For the past six years I’ve started my farm market cooking season the last weekend in March. From then, until Thanksgiving, I’m at a farm market almost every weekend cooking farm-fresh, seasonal dishes, handing out free samples and recipe cards and telling stories. Over time, there’s something I’ve observed about the start of each season.
As seasons change bringing shorter or longer days and warmer or colder weather so change the appetites of market goers. Take spring for instance: on the first warm day visitors flock to markets in their fresh pastels, light sweaters and shirt sleeves, looking for fresh, local, crisp asparagus and sweet strawberries. Aaaaaannnd…they end up disappointed. Just like you think early spring is a great time to greet the warming sun, so do the plants on the farm, and they’ve still got several weeks before they’ll offer up their first produce.
Am I telling you to stay home?

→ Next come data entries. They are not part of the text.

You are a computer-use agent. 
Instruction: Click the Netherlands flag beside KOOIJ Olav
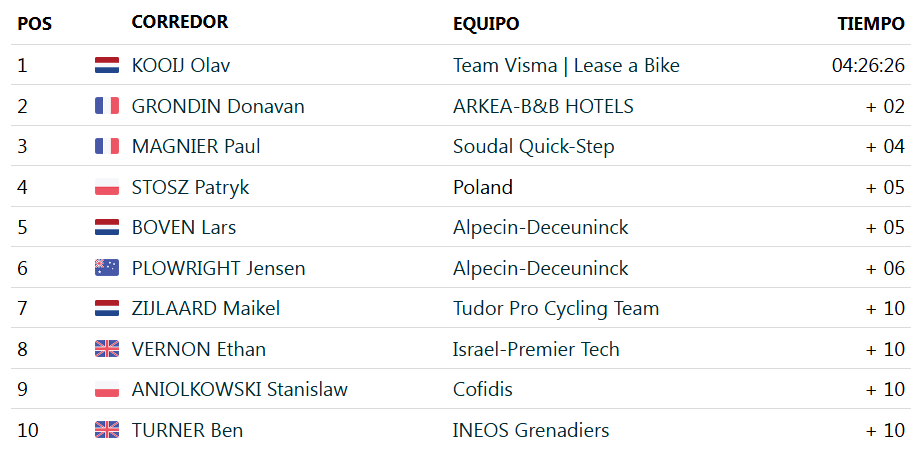[x=107, y=65]
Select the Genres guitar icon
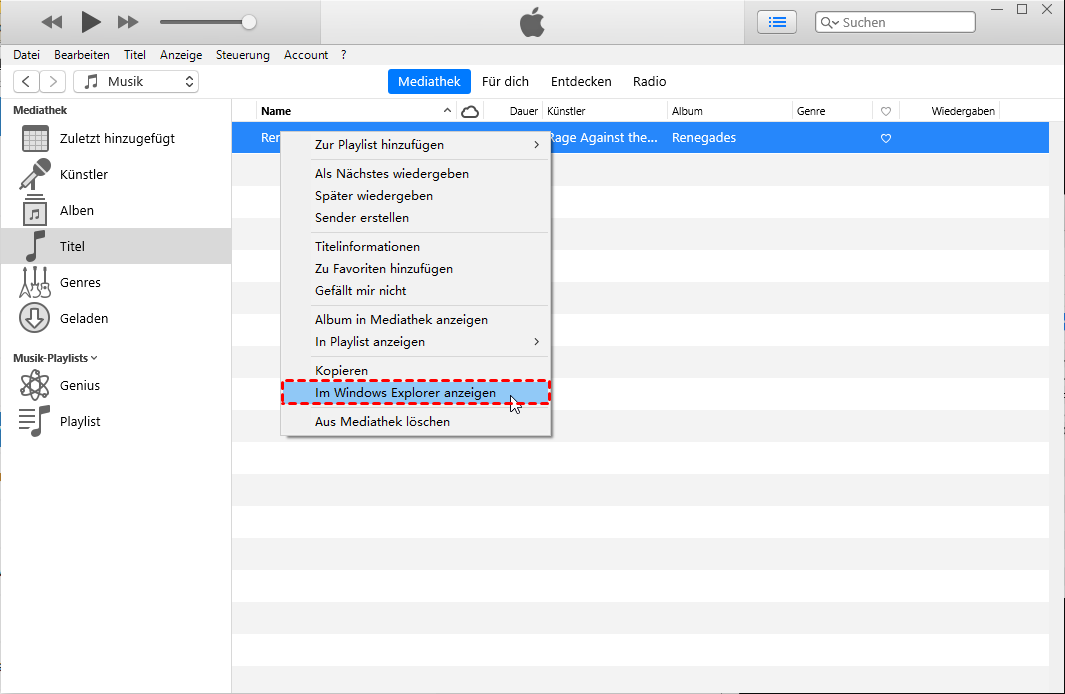The height and width of the screenshot is (694, 1065). click(35, 283)
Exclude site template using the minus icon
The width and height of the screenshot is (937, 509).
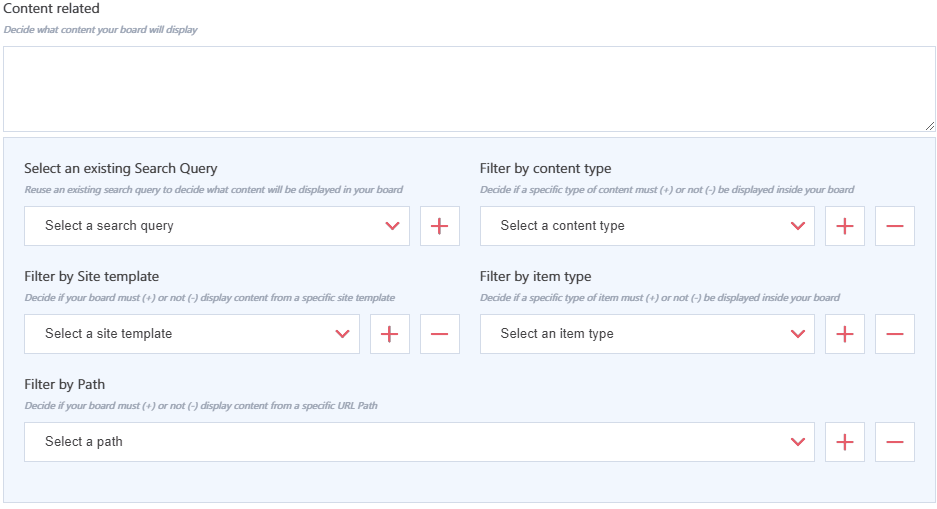click(x=439, y=334)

Heck no! Get on out and buy some fresh, tender greens, fill your canvas bag with winter storage root vegetables like carrots, beets and celery root. Then head home and dress them up in spring’s finest- light, sweet flavors that pair perfectly with the fresh-cut tulips on the coffee table and the warm breezes gently blowing through your open windows. Happy spring.
Blood Orange Glazed Beet Salad
Mildly acidic blood orange juice, fresh-tasting fennel seeds and the mild fat from Cotija cheese balance the earthy, rich notes of the beets delivering light, spring flavors.
3 large beets, in 1/2” dice
2 blood oranges, finely zested and juiced (about 1/3 cup)
1 tbs honey
1 tbs olive oil
2 tbs toasted fennel seeds
1 tbs shredded orange rind
1/2 crumbled cotija or feta cheese
1 head Butter lettuce
1 shallot, minced
1/3 cup Sherry vinegar
1 tsp Dijon mustard
2/3 cup olive oil – the good stuff!
Place beets in steamer basket over water with 1 tbs orange zest. Steam beets over high heat until just tender, 15-20 min, adding water if needed.
Make vinaigrette: In medium bowl, whisk together shallot, vinegar and mustard. Season with salt and pepper. While whisking, add oil in a thin stream to form a creamy emulsion.
Separate lettuce leaves and place in large bowl. Dress lightly with vinaigrette.
Warm olive oil in a 12” skillet over med heat. Add beets and cook 2 min. Whisk together juice and honey and add to pan. Increase heat to med-high and cook until liquid reduces and glazes beets. Season with white pepper and salt.
Toss beets with fennel seeds, cheese and remaining zest, and serve over dressed lettuce leaves.